41. Using fmask to mask water pixels#

41.1. Intoduction#

  • Download the fmask.ipynb notebook from week7 in our gdrive folder

  • Download the folder downloads/vancouver/week7 containing the clipped tif files produced by v0.2 of Clipping multiple bands– v0.3 and a new fmask file ~/repos/a301/satdata/landsat/vancouver

In Making color composite (“false color”) images we created false color images using 3 bands. One problem with those images is that half of the scene was water, which we aren’t particularly interested in. In this notebook we use a mask file downloaded from NASA (HLS.L30.T10UDV.2015165T190019.v2.0.Fmask.tif) using Landsat 1: Dowloading Landsat and Sentinel data from NASA to remove all the water pixels. It cleans up the joint histograms significantly.
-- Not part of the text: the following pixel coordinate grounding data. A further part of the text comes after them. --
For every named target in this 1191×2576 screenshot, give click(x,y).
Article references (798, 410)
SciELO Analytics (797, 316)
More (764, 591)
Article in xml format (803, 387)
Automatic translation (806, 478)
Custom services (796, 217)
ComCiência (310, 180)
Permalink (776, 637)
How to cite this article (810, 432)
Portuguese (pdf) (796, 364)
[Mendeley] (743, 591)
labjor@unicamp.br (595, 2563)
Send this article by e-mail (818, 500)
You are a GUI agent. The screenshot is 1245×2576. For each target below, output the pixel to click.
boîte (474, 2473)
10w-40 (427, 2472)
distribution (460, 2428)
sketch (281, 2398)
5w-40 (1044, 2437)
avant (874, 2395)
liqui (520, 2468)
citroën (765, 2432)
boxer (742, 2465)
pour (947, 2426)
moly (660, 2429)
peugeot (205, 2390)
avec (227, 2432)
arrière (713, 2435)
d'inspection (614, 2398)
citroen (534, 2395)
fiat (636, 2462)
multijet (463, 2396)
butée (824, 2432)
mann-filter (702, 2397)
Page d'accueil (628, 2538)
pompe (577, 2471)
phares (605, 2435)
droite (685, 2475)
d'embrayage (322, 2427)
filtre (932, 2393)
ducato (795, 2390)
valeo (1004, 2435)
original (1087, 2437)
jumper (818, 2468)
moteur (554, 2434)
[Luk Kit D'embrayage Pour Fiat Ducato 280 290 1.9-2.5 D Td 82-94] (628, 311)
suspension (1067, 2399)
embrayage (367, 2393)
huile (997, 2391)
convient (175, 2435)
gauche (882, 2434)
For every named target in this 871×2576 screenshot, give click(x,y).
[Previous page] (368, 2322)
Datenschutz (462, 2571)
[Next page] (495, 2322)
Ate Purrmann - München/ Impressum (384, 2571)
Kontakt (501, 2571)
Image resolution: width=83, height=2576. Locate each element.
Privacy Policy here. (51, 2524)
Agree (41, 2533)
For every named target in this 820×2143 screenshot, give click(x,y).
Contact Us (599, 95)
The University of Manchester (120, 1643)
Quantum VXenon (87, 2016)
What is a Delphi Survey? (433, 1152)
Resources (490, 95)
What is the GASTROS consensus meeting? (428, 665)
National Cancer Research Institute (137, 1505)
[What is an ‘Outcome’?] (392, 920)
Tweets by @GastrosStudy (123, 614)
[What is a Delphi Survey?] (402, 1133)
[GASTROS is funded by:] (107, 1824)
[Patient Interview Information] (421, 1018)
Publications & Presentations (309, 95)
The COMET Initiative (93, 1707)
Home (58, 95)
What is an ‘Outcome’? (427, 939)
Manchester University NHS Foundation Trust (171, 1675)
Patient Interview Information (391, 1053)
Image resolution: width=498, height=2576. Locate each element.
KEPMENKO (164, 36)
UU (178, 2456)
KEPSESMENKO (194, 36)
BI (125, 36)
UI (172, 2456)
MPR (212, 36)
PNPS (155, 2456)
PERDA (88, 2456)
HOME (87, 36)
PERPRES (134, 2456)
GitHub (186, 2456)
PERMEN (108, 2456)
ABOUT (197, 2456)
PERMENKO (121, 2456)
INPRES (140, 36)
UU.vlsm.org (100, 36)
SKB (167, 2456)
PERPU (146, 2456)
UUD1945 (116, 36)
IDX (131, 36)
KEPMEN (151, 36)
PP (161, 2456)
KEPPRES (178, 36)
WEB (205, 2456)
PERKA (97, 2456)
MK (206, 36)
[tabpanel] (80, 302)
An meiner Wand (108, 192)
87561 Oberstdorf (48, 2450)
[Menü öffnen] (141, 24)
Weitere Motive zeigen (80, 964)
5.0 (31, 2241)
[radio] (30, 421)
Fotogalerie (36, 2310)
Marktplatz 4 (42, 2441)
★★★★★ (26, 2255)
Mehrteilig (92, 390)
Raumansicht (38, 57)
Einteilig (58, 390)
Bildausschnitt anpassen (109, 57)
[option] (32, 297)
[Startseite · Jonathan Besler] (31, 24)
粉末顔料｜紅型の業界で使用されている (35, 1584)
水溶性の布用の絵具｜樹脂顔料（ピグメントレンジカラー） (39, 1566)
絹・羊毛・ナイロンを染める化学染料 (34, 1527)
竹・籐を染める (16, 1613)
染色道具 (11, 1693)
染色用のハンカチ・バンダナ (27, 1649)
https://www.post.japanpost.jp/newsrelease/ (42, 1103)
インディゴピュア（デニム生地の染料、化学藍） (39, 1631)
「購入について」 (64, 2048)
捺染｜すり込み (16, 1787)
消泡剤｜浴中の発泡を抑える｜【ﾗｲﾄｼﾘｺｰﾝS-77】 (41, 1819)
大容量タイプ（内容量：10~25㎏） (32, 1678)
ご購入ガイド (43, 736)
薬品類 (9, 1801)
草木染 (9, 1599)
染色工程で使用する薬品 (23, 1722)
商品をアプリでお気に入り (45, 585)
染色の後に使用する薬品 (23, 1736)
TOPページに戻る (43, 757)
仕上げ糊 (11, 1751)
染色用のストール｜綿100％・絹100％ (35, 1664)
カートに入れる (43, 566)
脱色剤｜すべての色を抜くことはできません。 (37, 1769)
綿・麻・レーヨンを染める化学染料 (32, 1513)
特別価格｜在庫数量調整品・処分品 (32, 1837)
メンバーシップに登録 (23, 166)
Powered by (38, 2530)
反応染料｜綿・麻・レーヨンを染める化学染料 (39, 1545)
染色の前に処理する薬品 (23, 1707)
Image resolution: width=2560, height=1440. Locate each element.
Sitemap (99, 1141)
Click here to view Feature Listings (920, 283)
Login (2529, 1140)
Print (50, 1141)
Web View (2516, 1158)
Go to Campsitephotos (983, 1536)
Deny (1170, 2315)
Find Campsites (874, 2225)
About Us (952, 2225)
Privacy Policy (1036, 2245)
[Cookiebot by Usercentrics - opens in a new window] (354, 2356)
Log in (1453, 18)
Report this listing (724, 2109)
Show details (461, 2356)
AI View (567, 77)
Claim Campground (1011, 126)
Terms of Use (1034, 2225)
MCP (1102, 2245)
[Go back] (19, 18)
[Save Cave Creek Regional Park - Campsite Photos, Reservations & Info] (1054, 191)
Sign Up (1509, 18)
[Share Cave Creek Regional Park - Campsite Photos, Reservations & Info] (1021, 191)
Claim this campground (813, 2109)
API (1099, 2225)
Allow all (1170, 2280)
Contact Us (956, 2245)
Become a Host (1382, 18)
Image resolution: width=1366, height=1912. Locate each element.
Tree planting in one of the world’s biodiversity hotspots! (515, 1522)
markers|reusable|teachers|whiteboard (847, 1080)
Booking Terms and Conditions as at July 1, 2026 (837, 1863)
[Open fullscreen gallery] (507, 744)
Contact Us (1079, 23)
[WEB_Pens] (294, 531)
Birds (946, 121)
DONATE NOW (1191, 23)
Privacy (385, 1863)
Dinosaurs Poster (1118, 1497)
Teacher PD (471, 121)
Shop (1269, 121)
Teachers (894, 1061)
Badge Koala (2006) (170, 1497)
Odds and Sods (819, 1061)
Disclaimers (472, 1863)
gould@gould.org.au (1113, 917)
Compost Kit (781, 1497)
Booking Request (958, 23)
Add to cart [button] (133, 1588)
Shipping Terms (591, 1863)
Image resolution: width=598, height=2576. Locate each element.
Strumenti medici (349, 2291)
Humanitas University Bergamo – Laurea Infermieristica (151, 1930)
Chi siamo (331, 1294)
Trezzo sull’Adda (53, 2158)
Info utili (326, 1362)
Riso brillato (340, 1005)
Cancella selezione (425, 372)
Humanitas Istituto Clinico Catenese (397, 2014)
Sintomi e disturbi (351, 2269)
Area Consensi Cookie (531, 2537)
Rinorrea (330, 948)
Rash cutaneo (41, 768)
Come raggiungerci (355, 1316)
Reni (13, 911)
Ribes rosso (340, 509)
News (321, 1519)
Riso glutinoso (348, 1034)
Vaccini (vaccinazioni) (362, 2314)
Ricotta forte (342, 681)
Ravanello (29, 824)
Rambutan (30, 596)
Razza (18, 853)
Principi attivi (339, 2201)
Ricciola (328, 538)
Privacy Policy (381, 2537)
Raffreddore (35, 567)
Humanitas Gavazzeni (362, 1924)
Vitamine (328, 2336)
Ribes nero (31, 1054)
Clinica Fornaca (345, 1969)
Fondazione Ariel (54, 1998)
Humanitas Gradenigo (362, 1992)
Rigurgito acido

41.2. Read in the clipped image#

Copy some code from Making color composite (“false color”) images

import xarray
import rioxarray
from pathlib import Path
from matplotlib import pyplot as plt
import numpy as np
import seaborn as sns
from skimage import exposure, img_as_ubyte
from IPython.display import Image
from a301_lib import make_pal

41.2.1. Add the fmask to the list#

data_dir = Path().home() / 'repos/a301/satdata/landsat/vancouver'
blue = list(data_dir.glob('**/*Blue*tif'))[0]
red = list(data_dir.glob('**/*Red*tif'))[0]
green = list(data_dir.glob('**/*Green*tif'))[0]
nir =  list(data_dir.glob('**/*NIR*tif'))[0]
fmask =  list(data_dir.glob('**/*Fmask*tif'))[0]
band_dict = dict(zip(('red','green','nir','blue','fmask'),(red,green,nir,blue,fmask)))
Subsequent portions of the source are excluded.